PROVIDED TEXT:
Accident at Braidwood

[Thruster88]

https://www.canberratimes.com.au/story/6313200/police-respond-to-light-plane-crash-near-braidwood/

 

 

[onetrack]

Looks to me, from the witness description, very much like an unrecoverable stall at low altitude, whilst banking.

 

It seems so many pilots neglect to watch airspeed when travelling low and slow, and looking for terrain features or terrain recognition.

 

There is also an unexplained control-issue event involving another Liberty XL-2 in 2015, at Camden.

 

Might be the Liberty has some "issues" as regards handling?

 

https://www.atsb.gov.au/media/5750261/AO-2015-125 Final.pdf

 

 

[pylon500]

I have heard stories that the Liberty's are known to 'bite', and looking at the thin, almost laminar wing, I would tend to agree.

 

That said, I've never flown one so who knows, could well be a pussycat.

 

 

[onetrack]

The newest photo in the news story shows an aircraft that has crashed in the classic flat spin crash position, not a nose dive.

 

The aircraft may be highly susceptible to relatively small CoG shifts, with a rearwards CoG shift, quite often behind a flat spin crash.

 

Or the Liberty may be similar to the Lockheed Hudson, which one test pilot warned, was, "not a machine for the careless or the ham fisted".

 

The Hudson design engineers in the 1930's, had settled on a highly-loaded wing of relatively small span and area, to enable much higher cruise speeds.

 

The Hudson wing had to utilise Fowler flaps to reduce landing and takeoff speeds to acceptable levels.

 

The Hudson wing also incorporated wing slots located just behind the leading edge, which slots were reputed to prevent stalls, below normal stall speeds.

 

But they didn't, the slots only led to an abrupt wing stall characteristic on the Hudson, due to the highly loaded wing design.

GIVEN INFORMATION:
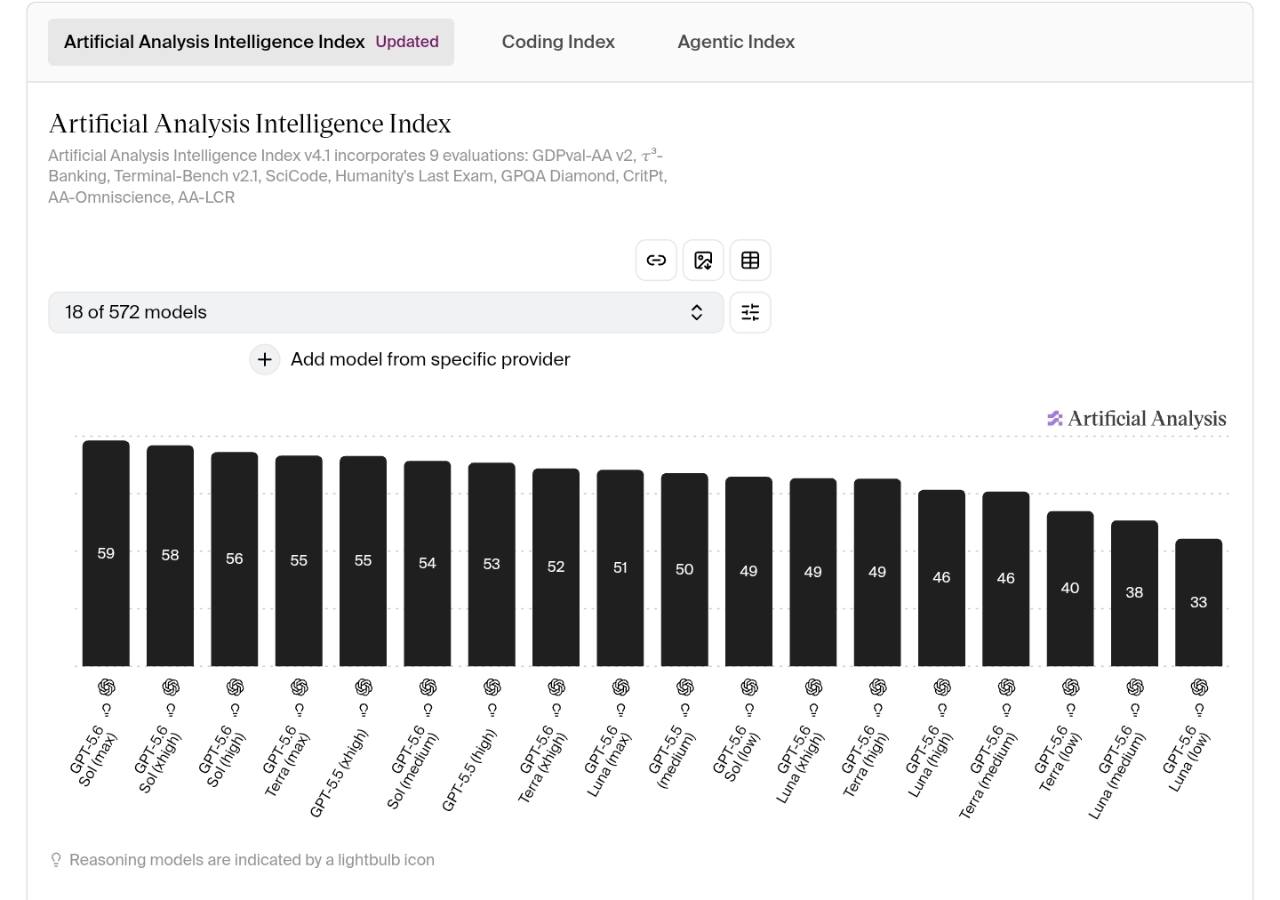Copy the chart link icon

(656, 261)
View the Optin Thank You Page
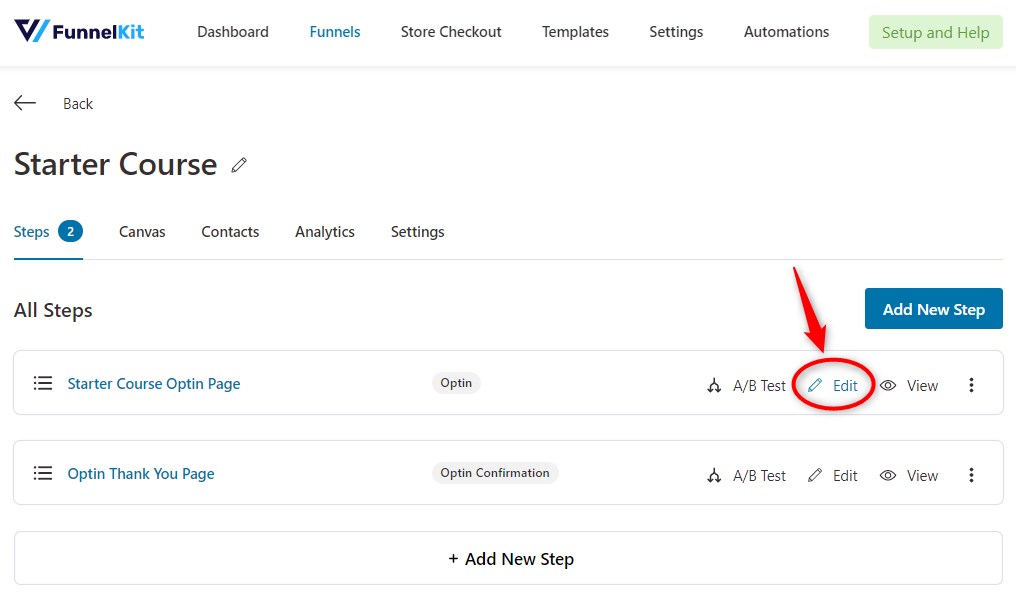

TASK INSTRUCTIONS:
• A. In the Braidwood accident thread, what did the Hudson wing use to bring landing and takeoff speeds down to acceptable levels?
• B. Name every user who posts in the Braidwood accident thread, each name listed once.
The listing plays no part in what comes next.

ANSWERS TO THE EXERCISES:
• A. Fowler flaps.

• B. Thruster88, onetrack, pylon500